Dykinga began his career as a Chicago newspaper photographer. In the '70s, he won a Pulitzer Prize for his stunning exposé of conditions at a state mental institution. This work catapulted him to some level of fame, and he later moved to Arizona. Falling in love with its deserts and mountains, he began training his camera upon a place very different from his native Illinois. Dykinga began to merge his photojournalistic documentary approach with large-format landscape photography. The result has been a pile of renowned illustrations and prints, numerous magazine articles, and a handful of sumptuous books. Jack Dykinga's Arizona is but the latest.

To look at the photos in Arizona is to peer into the very soul of the state, not to mention Dykinga's own soul. The book is divided into chapters that define geographical and personal spaces within the landscape, each with a short-and-sweet intro by the photographer. "Saguaro Blossoms" and "Seasons of the Ocotillo" reflect two of the most striking plants found within the Sonoran Desert. You realize that you are not in Kansas anymore, and these striking portraits of desert plants highlight this (remember the image of the teacher whacking you toward enlightenment).

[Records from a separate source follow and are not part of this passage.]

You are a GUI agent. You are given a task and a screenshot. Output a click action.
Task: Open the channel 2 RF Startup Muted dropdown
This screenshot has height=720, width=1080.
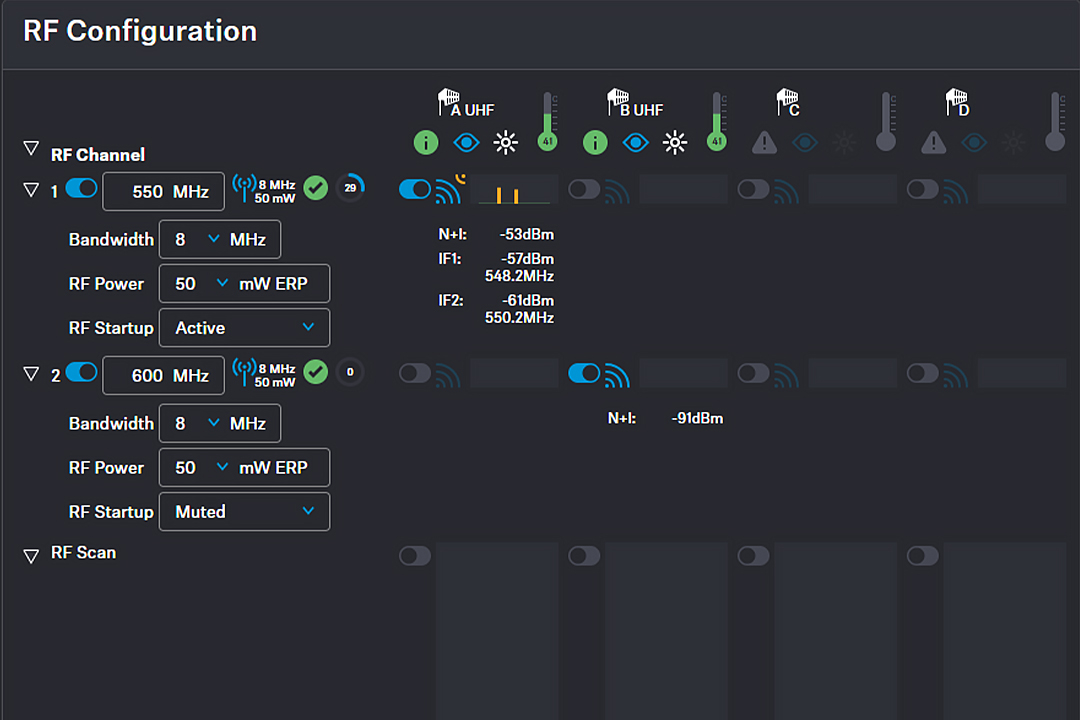[x=244, y=512]
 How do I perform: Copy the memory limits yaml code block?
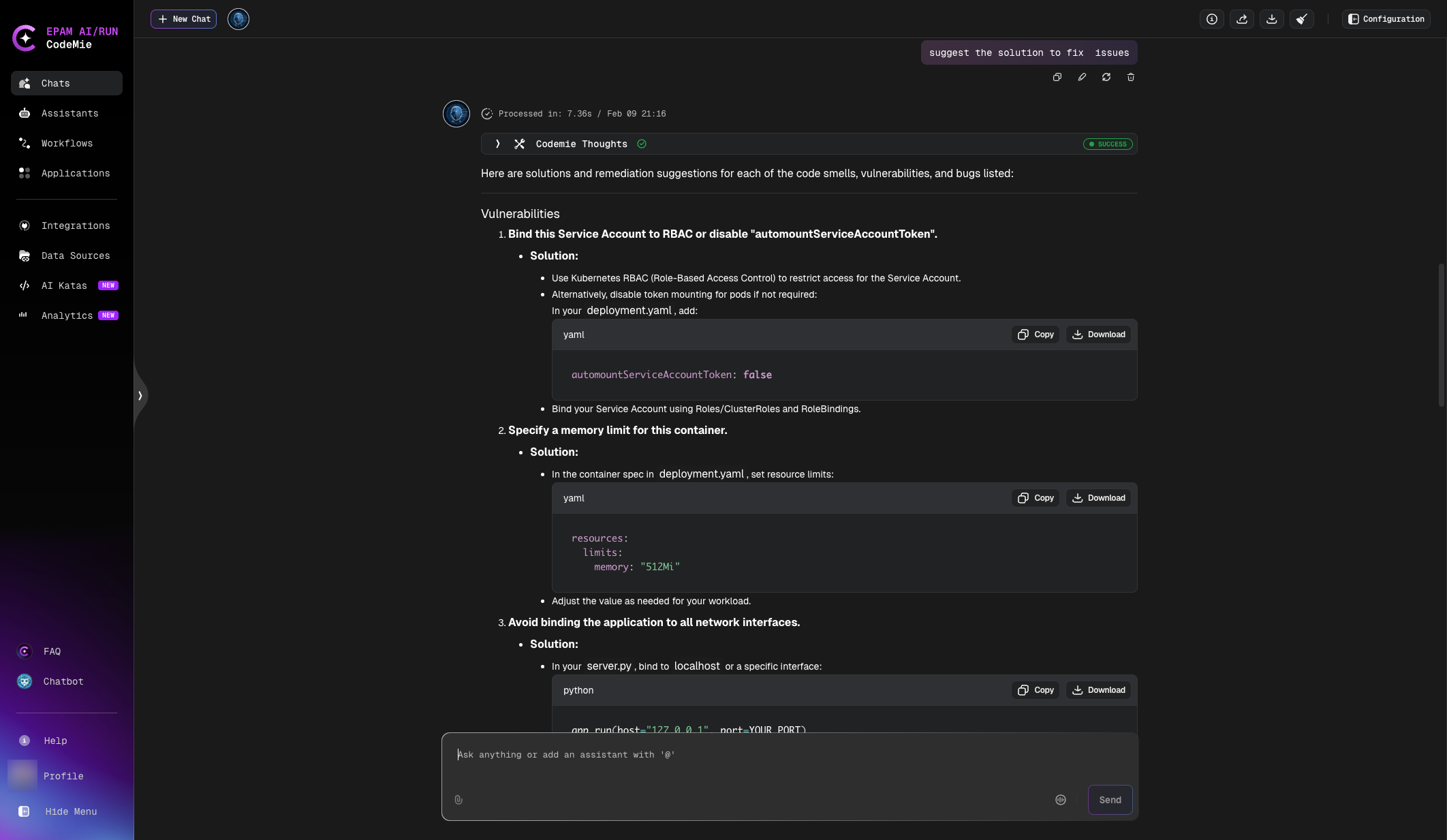click(1036, 498)
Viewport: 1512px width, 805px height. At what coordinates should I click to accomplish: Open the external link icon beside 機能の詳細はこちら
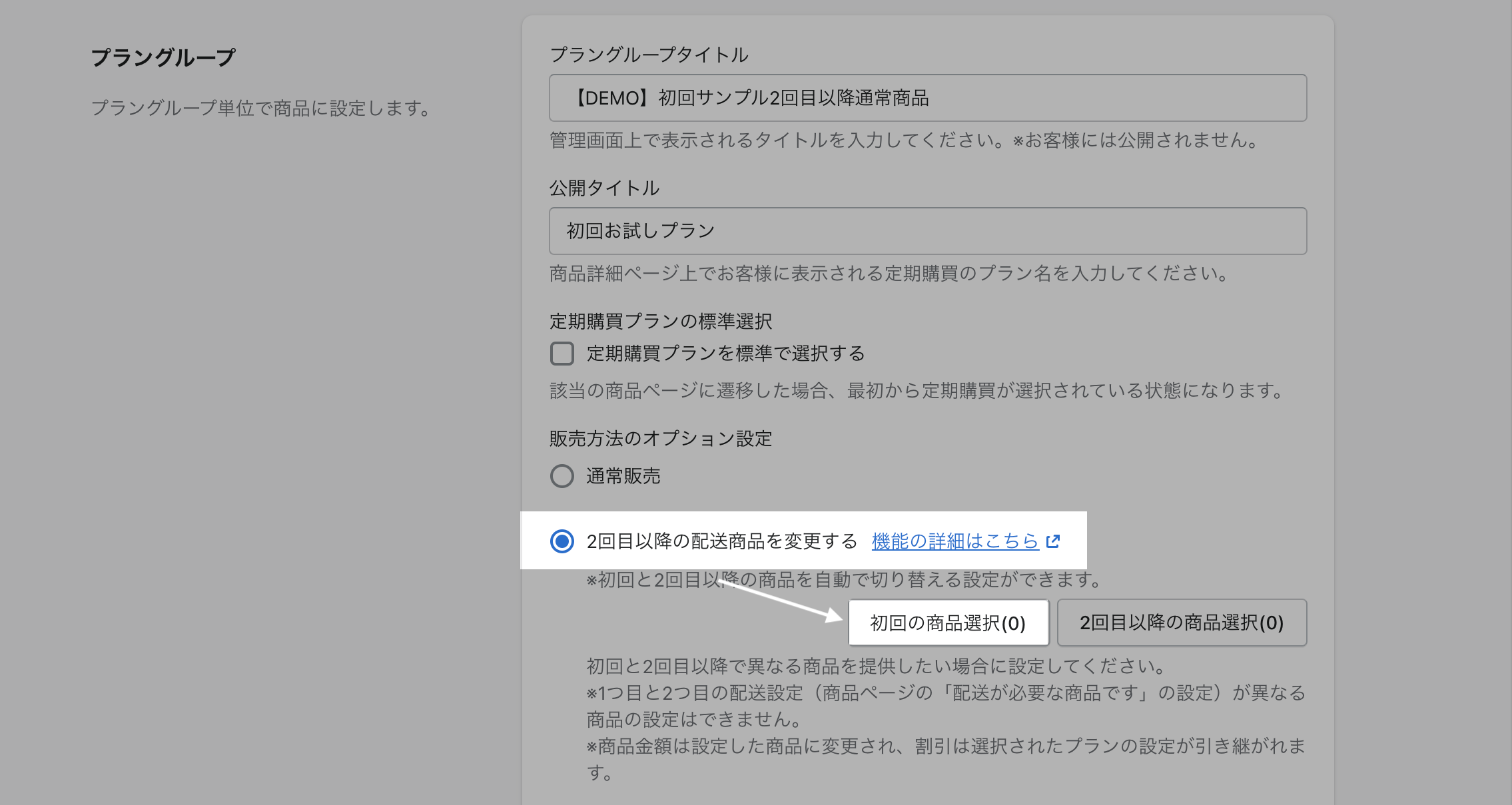click(x=1053, y=541)
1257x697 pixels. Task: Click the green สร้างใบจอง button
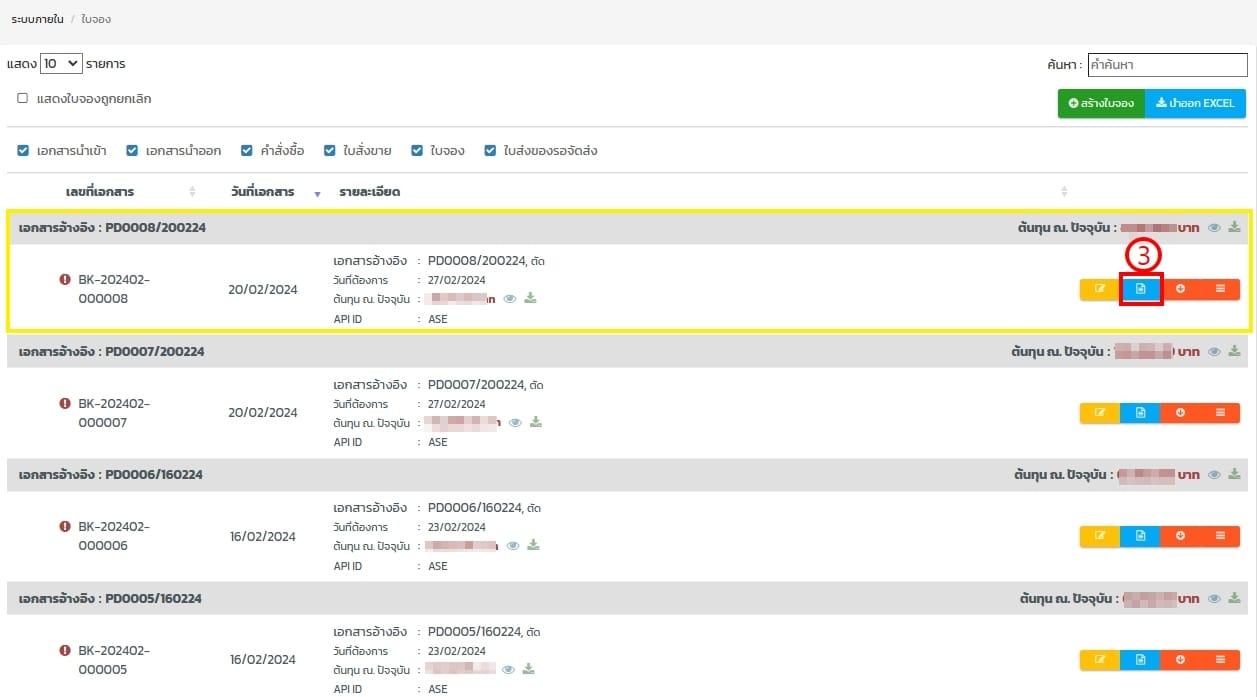(1101, 103)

After this serious botanical introduction, Jack wastes no time plunging southwest into the very hell-hot heart of the Sonoran Desert--the Cabeza Prieta, Goldwater, and heck, he even slips across the border momentarily into the Gran Desierto of northern Sonora, Mexico. Thus the chapter title, "Borderless Desert." It's all part of Jack Dykinga's Arizona. And from a place where I have personally staggered around in 126-degree heat, Dykinga brings us pictures of--wildflowers. White and pink and yellow and lovely.

"Solitude on Sandstone" is a meditation upon the frozen seas of sand that make up the Colorado Plateau of Northern Arizona. The infinite variety of forms that sandstone can take can often be overwhelming, but these photos personalize the vast spaces and make us focus on the details. A little to the south are the "Moods of the Grand Canyon." While you've likely seen thousands of images of the canyon, you've never seen photos like these. Dykinga makes the place his own.

Other chapters are "Spacing and Seeing," Grasslands," "Light That 'Slams Into You,' " "Walking in Water" and "Poppies and Wind." They carry us across the rest of the state, melding geology, light, water and plants into a unique vision of our home that goes far beyond Arizona Highways, a publication to which Dykinga is a frequent contributor. These photos are of a primal Arizona and hearken back to a time when the land was new and fresh and untrammeled by Hummers and quads and brain-dead morons.

Others have tried their hand at capturing the nonhuman world through photographs. Two most similar to Dykinga that have also worked in Arizona are Ansel Adams and Eliot Porter. Dykinga builds upon these two--he is a color version of Adams and a refined version of Porter. The difference is that he brings the heart of a photojournalist to the work, a photojournalist is a storyteller who uses images rather than words, and Dykinga in these images proves himself to be a master storyteller.

Dykinga's book is a feast of visual beauty. What appeals about these photos is their sense of home. They tell the story of where we live. They give us roots in a time of rootlessness. They serenade us in beauty during a time when we desperately need it. They enlighten us during a dark time.

We have for many years now been systematically murdering our home, Arizona, blading and paving and flipping deals. The work of Jack Dykinga is a love story that bears witness to what is left, before it, too, is auctioned off. This book conveys a sense of hope that not all is lost, yet.